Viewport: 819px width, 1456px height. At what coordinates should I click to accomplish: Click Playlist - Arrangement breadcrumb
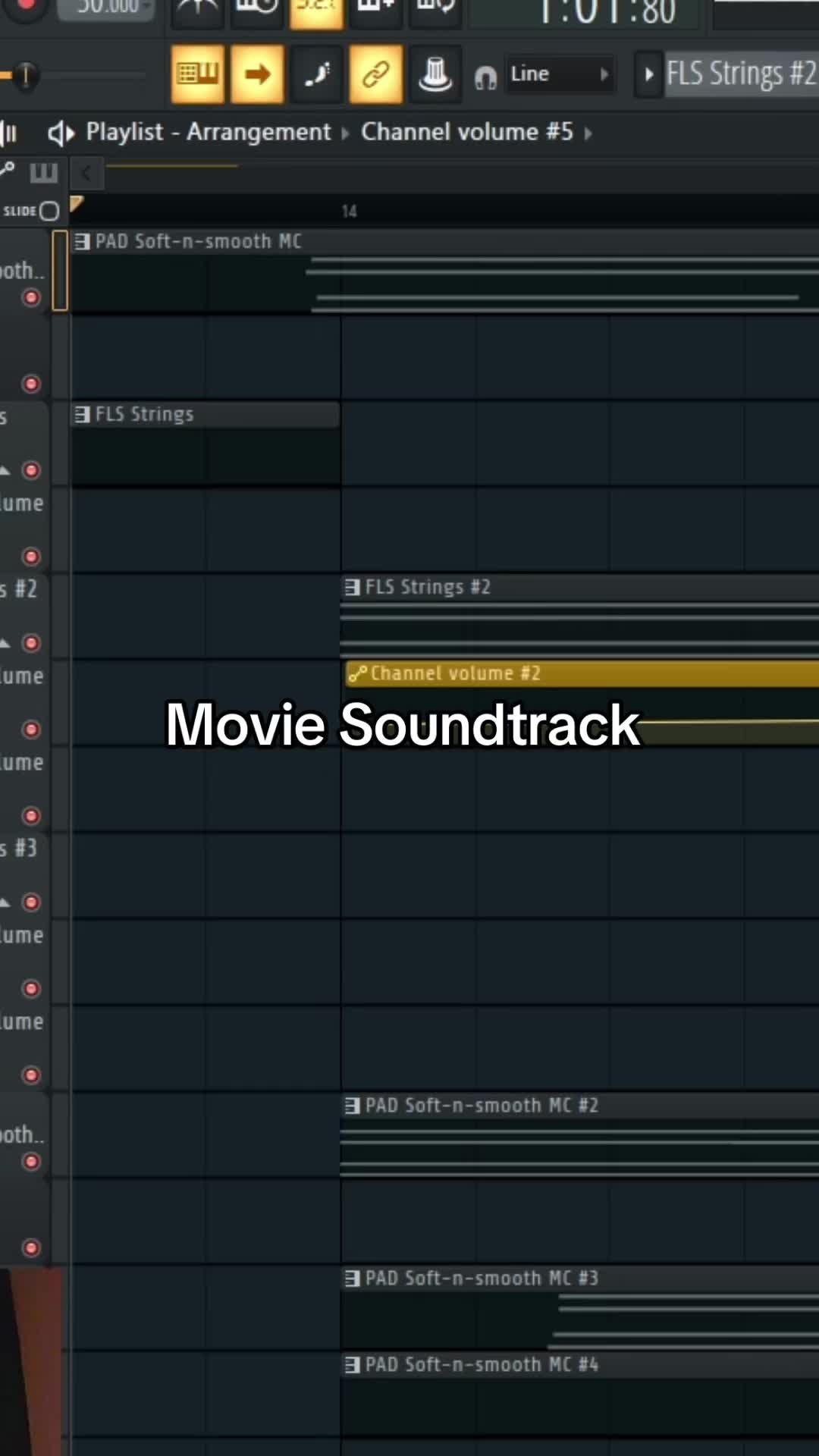pyautogui.click(x=209, y=132)
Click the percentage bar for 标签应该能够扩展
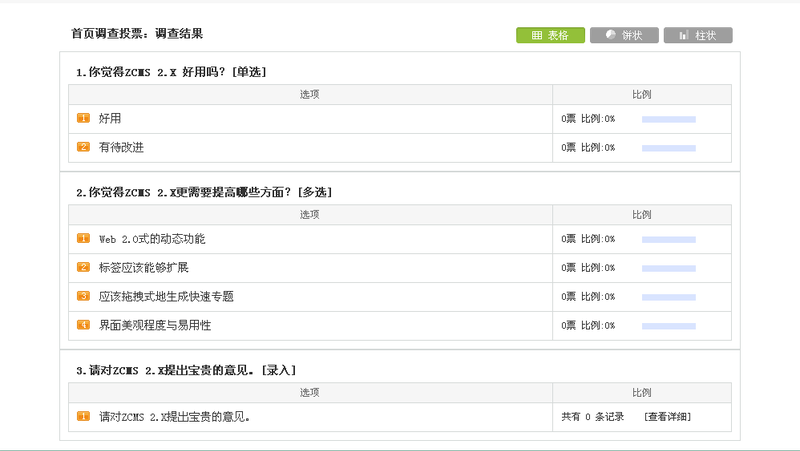Image resolution: width=800 pixels, height=451 pixels. (x=668, y=268)
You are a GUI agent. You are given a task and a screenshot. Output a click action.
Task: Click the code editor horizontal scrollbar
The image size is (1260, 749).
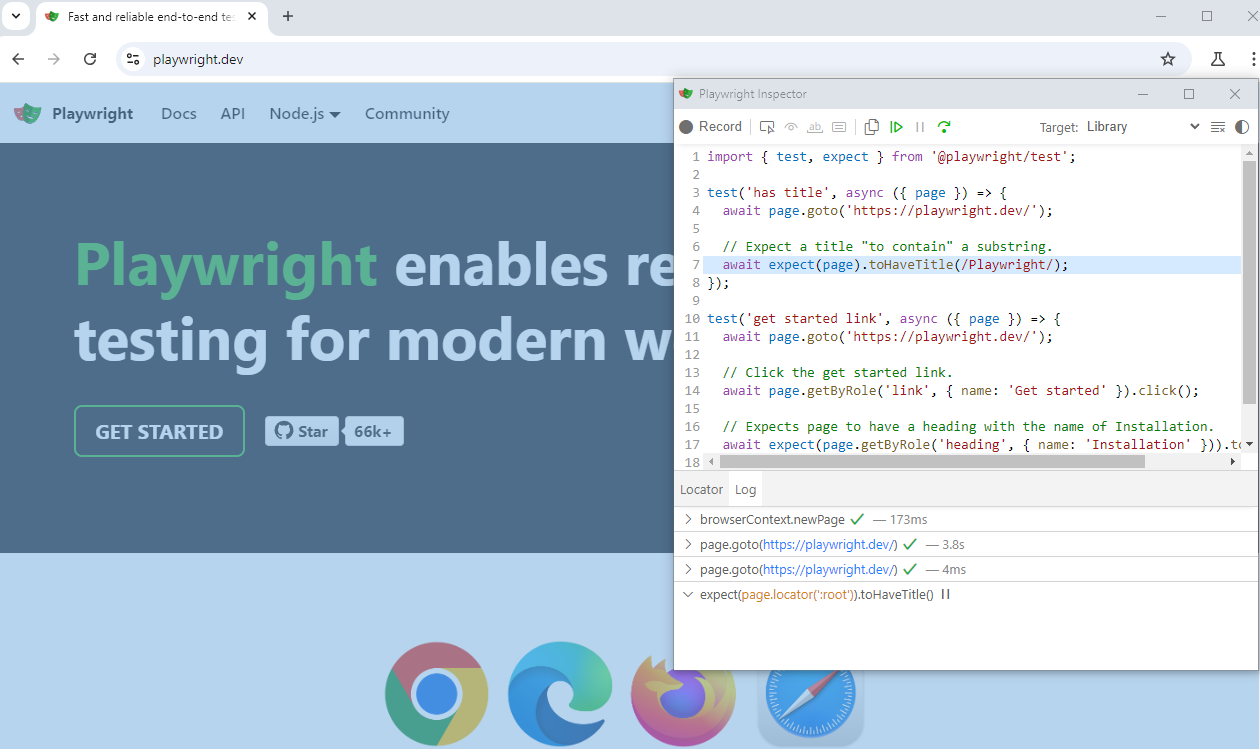point(931,461)

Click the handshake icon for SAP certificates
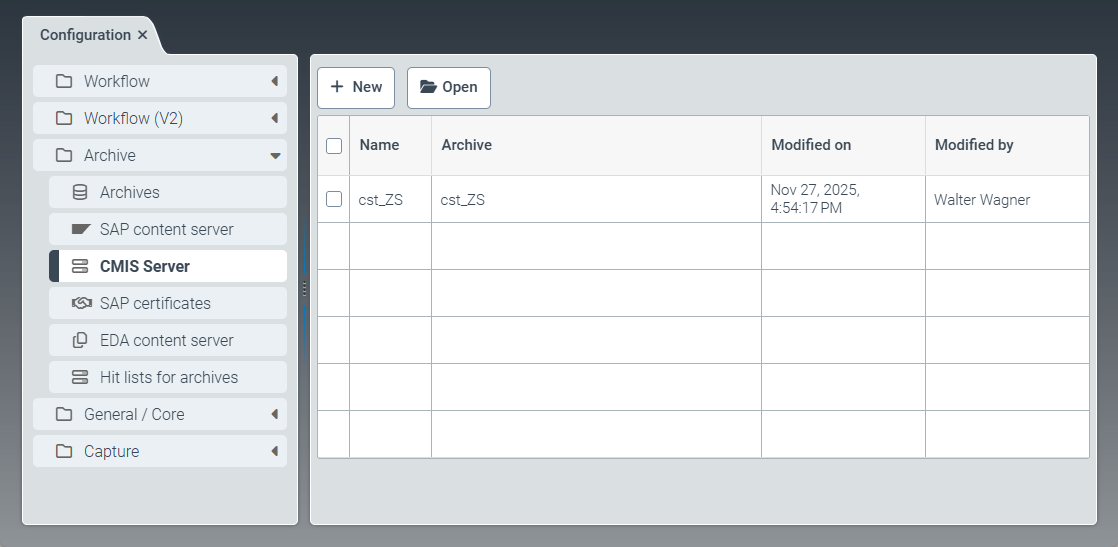click(x=80, y=303)
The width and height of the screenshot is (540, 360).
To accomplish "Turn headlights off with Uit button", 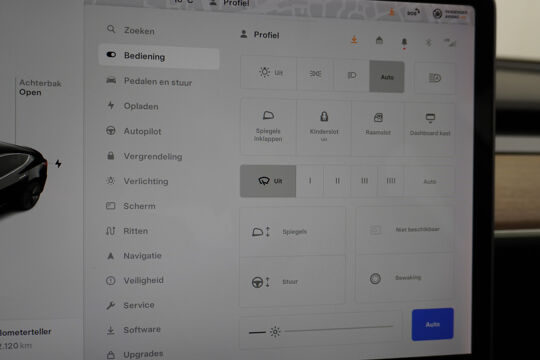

## PROBLEM
Rewrite all of the rows above with "screenshot" swapped for "screen capture" and everything else left as it is. Omit the pictures.

## RESULT BELOW
Viewport: 819px width, 1456px height. At what coordinates should I click to accomplish: Click Playlist - Arrangement breadcrumb
pyautogui.click(x=209, y=132)
Click the percentage bar for 标签应该能够扩展
Image resolution: width=800 pixels, height=451 pixels. (x=668, y=268)
You are a GUI agent. You are given a task and a screen capture. Output a click action.
Task: Click the code editor horizontal scrollbar
The image size is (1260, 749).
point(931,461)

Click the handshake icon for SAP certificates
click(x=80, y=303)
The width and height of the screen capture is (540, 360).
To accomplish "Turn headlights off with Uit button", 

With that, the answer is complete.